■ Problems to work on
(1) In the excerpt on Chicago's pension troubles, how large is the pension shortfall facing Illinois?
(2) Pick up the excerpt on Chicago's pension troubles and city bankruptcies at the point where it stops, and keep writing.

■ Extract provided
--------
Just last week, Chicago’s credit rating was downgraded as a result of its $19 billion in under-funded pension liabilities.

Moody's Investors Service called the liabilities “very large and growing" and warned that Chicago, the country’s third-largest city, faces a “tremendous strain’’ in trying to meet future funding requirements and public safety demands.

A similar scenario, though decades in the making, largely doomed Detroit, whose average police response time has grown to more than 50 minutes.

And like Michigan, which appears in no position to bail out Detroit, Illinois is dealing with its own $97 billion pension shortfall.

To be sure, other smaller cities have filed for bankruptcy, most notably California’s Stockton and San Bernardino in 2012. No other city of Detroit's size appears to be on the cusp of imminent financial collapse.

However, those bankruptcy filings together have resulted in speculation about whether more are on the horizon.
--------
■ Raw data

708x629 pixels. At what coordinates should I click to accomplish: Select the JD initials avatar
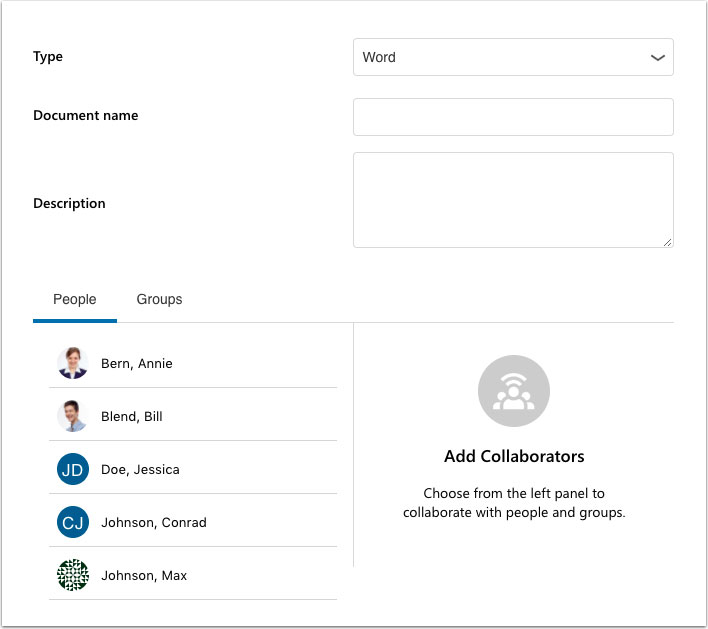click(x=73, y=469)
--------
■ Answers provided
(1) $97 billion

(2)
"I would hope cities are looking at their under-funded liabilities and the health care costs associated with future and current retirees," Michael LaFaive, director of fiscal policy at the Michigan-based Mackinac Center for Public Policy, told FoxNews.com.

Timothy Blake, managing director of Moody’s Investor Services, told Reuters that cities successfully cutting debt and other liabilities in bankruptcy court might lead to more filings.

“We have to acknowledge there is a trend,” Blake said. “If the outcome is that they do reduce some of these liabilities, that could be an incentive for the filing.”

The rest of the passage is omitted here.